A Gender Rights Activist working with the tribal and marginalized communities in india, Srilekha is a PhD scholar working on understanding body and sexuality among tribal girls, to fill the gaps in research around indigenous women and their stories. Srilekha has worked extensively at the grassroots level with community based organisations, through several advocacy initiatives around Gender, Mental Health, Menstrual Hygiene and Sexual and Reproductive Health Rights (SRHR) for the indigenous in Jharkhand, over the last 6 years.

Srilekha has also contributed to sustainable livelihood projects and legal aid programs for survivors of sex trafficking. She has been conducting research based programs on maternal health, mental health, gender based violence, sex and sexuality. Her interest lies in conducting workshops for young people on life skills, feminism, gender and sexuality, trauma, resilience and interpersonal relationships.

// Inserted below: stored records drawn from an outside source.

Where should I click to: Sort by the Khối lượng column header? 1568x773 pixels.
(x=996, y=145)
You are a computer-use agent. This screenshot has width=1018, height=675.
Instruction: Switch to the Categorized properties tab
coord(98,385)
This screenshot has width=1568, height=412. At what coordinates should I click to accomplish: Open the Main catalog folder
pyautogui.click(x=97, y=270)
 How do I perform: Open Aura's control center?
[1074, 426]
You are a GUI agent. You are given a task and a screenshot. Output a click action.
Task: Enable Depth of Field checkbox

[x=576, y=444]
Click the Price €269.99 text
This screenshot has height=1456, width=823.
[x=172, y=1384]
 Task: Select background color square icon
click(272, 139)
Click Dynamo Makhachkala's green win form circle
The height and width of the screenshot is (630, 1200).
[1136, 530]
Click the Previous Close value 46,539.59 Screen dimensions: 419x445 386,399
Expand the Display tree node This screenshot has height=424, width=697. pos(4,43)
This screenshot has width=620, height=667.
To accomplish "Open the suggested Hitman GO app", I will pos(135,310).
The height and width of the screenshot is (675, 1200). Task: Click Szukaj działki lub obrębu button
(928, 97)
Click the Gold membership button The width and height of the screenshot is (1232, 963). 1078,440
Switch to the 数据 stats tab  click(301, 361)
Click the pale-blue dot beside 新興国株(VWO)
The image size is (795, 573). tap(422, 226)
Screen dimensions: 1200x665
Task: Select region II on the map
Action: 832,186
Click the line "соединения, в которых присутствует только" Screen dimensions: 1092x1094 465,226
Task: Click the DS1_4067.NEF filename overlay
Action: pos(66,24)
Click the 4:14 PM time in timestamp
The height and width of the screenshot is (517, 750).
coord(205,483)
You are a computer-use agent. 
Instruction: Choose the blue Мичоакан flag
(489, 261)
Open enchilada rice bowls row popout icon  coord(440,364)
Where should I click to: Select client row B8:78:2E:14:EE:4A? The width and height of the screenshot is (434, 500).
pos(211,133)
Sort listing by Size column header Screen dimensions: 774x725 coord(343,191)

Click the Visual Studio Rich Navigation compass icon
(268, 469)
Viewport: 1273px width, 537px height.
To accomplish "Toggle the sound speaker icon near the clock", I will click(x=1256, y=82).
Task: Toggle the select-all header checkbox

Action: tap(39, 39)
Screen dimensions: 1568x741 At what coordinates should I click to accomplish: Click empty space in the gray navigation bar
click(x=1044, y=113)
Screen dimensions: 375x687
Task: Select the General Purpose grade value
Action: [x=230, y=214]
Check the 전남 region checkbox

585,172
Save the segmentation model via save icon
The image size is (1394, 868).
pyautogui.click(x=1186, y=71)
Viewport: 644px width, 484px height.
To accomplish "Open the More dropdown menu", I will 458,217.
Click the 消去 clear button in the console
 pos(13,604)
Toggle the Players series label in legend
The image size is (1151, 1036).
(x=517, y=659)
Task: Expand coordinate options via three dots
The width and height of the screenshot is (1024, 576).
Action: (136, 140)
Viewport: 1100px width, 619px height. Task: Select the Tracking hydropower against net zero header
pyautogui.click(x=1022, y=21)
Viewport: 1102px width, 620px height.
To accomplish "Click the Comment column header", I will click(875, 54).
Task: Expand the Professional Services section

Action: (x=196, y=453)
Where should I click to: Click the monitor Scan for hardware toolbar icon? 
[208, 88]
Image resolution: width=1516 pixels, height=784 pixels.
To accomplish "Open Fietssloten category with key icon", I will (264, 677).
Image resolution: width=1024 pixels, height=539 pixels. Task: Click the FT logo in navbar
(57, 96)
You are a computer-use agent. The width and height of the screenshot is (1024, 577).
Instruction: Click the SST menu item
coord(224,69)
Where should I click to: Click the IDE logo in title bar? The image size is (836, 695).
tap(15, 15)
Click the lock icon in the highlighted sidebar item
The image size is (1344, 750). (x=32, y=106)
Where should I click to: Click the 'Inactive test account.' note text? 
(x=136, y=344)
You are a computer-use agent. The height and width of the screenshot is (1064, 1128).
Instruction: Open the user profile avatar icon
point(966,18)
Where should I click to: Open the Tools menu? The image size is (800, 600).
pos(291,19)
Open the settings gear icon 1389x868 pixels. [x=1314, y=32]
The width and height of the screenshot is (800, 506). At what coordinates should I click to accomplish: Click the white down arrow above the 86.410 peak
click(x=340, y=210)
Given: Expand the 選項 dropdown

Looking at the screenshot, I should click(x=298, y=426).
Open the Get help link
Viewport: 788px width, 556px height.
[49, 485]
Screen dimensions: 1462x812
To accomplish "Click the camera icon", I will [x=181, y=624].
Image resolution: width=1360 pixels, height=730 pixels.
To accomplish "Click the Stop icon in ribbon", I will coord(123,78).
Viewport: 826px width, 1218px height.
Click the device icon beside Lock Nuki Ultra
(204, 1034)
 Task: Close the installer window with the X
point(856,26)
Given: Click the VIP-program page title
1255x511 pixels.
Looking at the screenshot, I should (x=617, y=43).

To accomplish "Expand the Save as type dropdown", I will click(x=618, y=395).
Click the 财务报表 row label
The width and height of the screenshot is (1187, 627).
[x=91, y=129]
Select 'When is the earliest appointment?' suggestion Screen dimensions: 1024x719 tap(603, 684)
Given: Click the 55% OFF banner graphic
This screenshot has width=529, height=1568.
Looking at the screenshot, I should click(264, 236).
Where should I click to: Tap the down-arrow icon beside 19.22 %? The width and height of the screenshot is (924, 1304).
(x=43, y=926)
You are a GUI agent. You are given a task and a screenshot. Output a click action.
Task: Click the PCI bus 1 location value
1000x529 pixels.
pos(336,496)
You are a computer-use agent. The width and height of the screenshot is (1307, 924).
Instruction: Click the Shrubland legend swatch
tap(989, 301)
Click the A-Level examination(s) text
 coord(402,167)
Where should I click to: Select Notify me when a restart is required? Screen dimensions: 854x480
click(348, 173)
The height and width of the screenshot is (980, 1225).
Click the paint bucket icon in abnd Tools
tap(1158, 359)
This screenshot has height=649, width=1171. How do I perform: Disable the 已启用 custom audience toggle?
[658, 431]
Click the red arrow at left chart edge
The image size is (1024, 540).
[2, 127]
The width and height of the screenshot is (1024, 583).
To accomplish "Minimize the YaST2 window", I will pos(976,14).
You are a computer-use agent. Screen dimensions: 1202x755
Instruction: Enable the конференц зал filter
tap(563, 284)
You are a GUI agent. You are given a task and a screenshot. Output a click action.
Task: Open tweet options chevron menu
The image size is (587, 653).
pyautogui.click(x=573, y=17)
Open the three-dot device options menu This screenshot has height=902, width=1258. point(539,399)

A Guwahati-based college student pursuing her Masters in Tata Institute of Social Sciences, Bidisha started the #BleedwithDignity campaign on the technology platform Change.org, demanding that the Government of Assam install
biodegradable sanitary pad vending machines in all government schools across the state. Her petition on Change.org has already gathered support from over 90000 people and continues to grow.

Bidisha was selected in Change.org’s flagship program ‘She Creates Change’ having run successful online advocacy
campaigns, which were widely recognised. Through the #BleedwithDignity campaign; she organised and celebrated World Menstrual Hygiene Day, 2019 in Guwahati, Assam by hosting a wall mural by collaborating with local organisations. The initiative was widely covered by national and local media, and the mural was later inaugurated by the event’s chief guest Commissioner of Guwahati Municipal Corporation (GMC) Debeswar Malakar, IAS.